The psychological and physical systems of the human body are closely linked, so if you struggle with anxiety, you may find your hearing is off as well.
How Anxiety Affects Hearing
Anxiety is the body’s response to stress. Anxiety conditions can make you feel uneasy without an apparent cause. Extended periods of anxiety can wreak havoc on your health, including your hearing.
Tinnitus: The perceived ringing or buzzing in your ears is aggravated by stress and high hypertension, or high blood pressure. Hypertension increases when anxiety takes hold, making the ringing seem louder.
Balance: Tube-like mechanisms in your ears help maintain your balance. Anxiety can cause dizziness and make it difficult to walk or drive.
Perceived hearing loss: The physical and emotional effects of anxiety may cause impaired concentration. Your brain devotes more energy toward the fight-or-flight instinct, so you miss sounds and speech you usually notice.
Intensified sounds: You may also feel like you hear unusual sounds because anxiety puts your senses on edge. These “noises” can further intensify your anxiety.
How Hearing Loss Creates Anxiety
Just as anxiety can cause difficulty with hearing, hearing loss can create an environment that perpetuates anxiety.
Embarrassment: Regularly asking others to repeat themselves can make someone with hearing loss feel embarrassed. They may also repeat things that have already been said and don’t want others to laugh.

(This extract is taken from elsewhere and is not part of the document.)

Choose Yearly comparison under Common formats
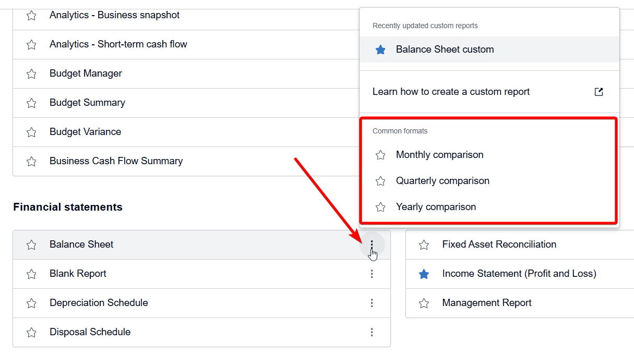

Fear: Embarrassment can create a fear of social settings or encountering new situations. Those with hearing loss may also be afraid of missing auditory cues, like alarms, that affect their safety.
Isolation: The anxiety created by embarrassment and fear can make people hesitant about social interaction. It’s not uncommon for people to isolate themselves when they begin to lose their hearing. Isolation increases the risk of anxiety, depression, and cognitive decline.
How To Break The Cycle
If you suffer from anxiety and hearing loss, treating one typically improves the other. Hearing aids will improve your ability to socialize and reduce your risk of isolation. Staying socially engaged is also recommended to reduce anxiety symptoms.
Talk to your primary care physician about medication and therapy to help you cope with anxiety. You may begin to notice your hearing issues subside too.